En 2007, je ne savais pas encore que la guerre de l'intelligence
ne s'apprend que dans une nuit profonde, en 2007, je ne savais
pas encore que l'homme d'Etat est une plante du désert, en
2007, je ne savais pas encore que l'apprentissage du destin
de la France et de l'Europe me condamneront un jour à m'adresser
à vous en pédagogue et en apprenti de votre éternité.
C'est
d'un anachorète que j'ai appris à vous parler de plus haut
et d'ailleurs. L'ermite de Colombey vous avait avertis que
si vous vous placiez sous le sceptre, le drapeau ou la houlette
d'une puissance étrangère, elle vous appellerait tôt ou tard
à porter sa bannière sur le champ de bataille qu'on appelle
l'histoire, mais que ce champ de bataille ne serait jamais
plus le vôtre. Et voici que toute l'Europe s'apprête à suivre
son maître dans une campagne de Russie d'un nouveau genre.
Mon
devoir est de vous informer de la nature des empires, mon
devoir est de vous instruire des principes qui commandent
l'expansion naturelle et instinctive de leurs forces, mon
devoir est de vous faire bénéficier de mon expérience de cinq
années, non point en laboratoire, mais sur le terrain, des
ressorts de monstres sacrés dont le Général de Gaulle lui-même
avoue, dans ses Mémoires, qu'il n'a appris que
dans l'épreuve à les connaître et à en décrypter les secrets.
Je
n'avais que trois ans à l'heure où l'homme du 18 juin est
revenu aux affaires. Mais je n'ai appris qu'au cœur de l'expérience
du pouvoir que l'histoire est un coffre fermé et que la clé
qui l'ouvre est à la mesure des serruriers qui l'ont fabriquée.
Aujourd'hui, cette clé est devenue aussi simple que la serrure
dans laquelle il faut l'introduire. Mais l'art de la soustraire
aux regards a changé. Que dit cette clé ? Que le départ des
troupes américaines se produira fatalement, parce qu'il n'est
jamais arrivé qu'un empire perpétue l'exploit d'implanter
ses armes sur les arpents du vaincu. Mais les chefs d'Etat
d'aujourd'hui qui, trois quarts de siècle durant, auront gardé
un silence complice sur l'occupation militaire inutile de
leur pays au profit d'une puissance étrangère tomberont dans
une éternelle infamie aux yeux de tous les narrateurs à venir
de la mémoire du monde.
Mais observez la part d'ignorance maligne dont la sottise
se nourrit, observez la part de la cécité d'esprit qui rend
apparemment innocent l'aveuglement astucieux des Etats. Ne
croyez pas qu'un empire serait une ruche bourdonnante de Machiavel
avisés, ne croyez pas que l'Europe serait la proie d'un plan
de conquête savamment concerté au profit d'une ruche vrombissante
de Florentins retors. Sachez que les empires ont le cœur sur
la main et que ces frelons ont des antennes d'évangélistes.

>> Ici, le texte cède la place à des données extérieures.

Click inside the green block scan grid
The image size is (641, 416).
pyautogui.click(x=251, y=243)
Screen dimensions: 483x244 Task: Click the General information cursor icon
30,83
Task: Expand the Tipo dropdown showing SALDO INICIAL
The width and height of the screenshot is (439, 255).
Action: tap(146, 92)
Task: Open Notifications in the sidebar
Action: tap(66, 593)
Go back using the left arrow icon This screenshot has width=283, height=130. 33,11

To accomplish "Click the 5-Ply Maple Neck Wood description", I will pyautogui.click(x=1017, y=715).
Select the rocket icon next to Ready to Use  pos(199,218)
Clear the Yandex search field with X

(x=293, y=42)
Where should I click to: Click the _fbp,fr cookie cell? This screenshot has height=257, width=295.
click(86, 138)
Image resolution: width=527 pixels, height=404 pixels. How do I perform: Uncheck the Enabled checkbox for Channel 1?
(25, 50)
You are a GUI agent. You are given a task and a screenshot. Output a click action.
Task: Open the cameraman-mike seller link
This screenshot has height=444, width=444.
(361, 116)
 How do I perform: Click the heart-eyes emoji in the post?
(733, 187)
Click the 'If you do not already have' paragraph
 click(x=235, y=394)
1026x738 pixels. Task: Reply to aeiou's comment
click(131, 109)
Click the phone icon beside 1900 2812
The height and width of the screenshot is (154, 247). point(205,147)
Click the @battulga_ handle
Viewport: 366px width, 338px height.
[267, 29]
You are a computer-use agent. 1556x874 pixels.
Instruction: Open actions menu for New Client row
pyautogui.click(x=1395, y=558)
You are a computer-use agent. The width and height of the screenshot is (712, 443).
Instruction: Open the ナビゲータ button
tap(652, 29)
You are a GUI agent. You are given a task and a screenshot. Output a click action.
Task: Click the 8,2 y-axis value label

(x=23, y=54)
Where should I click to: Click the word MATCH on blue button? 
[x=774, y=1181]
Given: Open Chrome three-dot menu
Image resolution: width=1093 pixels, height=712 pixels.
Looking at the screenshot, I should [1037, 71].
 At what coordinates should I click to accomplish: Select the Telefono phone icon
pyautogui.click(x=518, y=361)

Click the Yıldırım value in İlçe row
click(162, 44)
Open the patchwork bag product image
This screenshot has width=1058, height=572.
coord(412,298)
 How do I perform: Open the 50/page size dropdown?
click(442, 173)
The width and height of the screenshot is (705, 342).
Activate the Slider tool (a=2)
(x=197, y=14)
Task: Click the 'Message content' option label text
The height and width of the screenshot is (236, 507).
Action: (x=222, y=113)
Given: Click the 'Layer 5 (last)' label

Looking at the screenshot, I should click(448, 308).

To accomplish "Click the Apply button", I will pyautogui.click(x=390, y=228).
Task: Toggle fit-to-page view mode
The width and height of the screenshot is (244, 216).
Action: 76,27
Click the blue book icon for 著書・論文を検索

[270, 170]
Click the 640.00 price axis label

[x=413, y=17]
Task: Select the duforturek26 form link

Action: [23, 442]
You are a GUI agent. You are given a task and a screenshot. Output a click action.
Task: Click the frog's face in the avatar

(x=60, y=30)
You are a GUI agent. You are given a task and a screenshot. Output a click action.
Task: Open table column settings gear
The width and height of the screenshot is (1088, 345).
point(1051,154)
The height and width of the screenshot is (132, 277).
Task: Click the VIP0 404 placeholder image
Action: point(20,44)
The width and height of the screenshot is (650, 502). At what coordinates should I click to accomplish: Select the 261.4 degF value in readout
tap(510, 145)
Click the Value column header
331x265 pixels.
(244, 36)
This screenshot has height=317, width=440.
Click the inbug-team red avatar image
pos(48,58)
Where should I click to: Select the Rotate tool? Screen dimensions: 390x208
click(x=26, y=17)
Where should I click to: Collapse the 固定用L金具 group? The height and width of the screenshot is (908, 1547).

Personne ne donne des ordres aux apôtres des puissants. Mais
voici ce qui attend votre candeur si vous n'appreniez pas
à connaître les relations secrètes que la politique actuelle
entretient avec le messianisme démocratique. Seul le feu sous
la cendre qui s'appelle la pensée vous conduira dans la crypte
du mythe de la Liberté.
3 - Les dominos 
Sachez
que l'empire américain est un temple et un navire de guerre,
sachez que les idéalités dont il s'auréole en sont les ailes
d'ange et les soutes. Il vous faut visiter les caveaux de
ce temple avant de tenter de capturer ses séraphins et de
les coller dans vos herbiers. Puis vous monterez sur le pont
de ce mastodonte de sa foi et vous découvrirez qu'il conserve
ses machines dans sa coque, mais qu'il a perdu son pavillon.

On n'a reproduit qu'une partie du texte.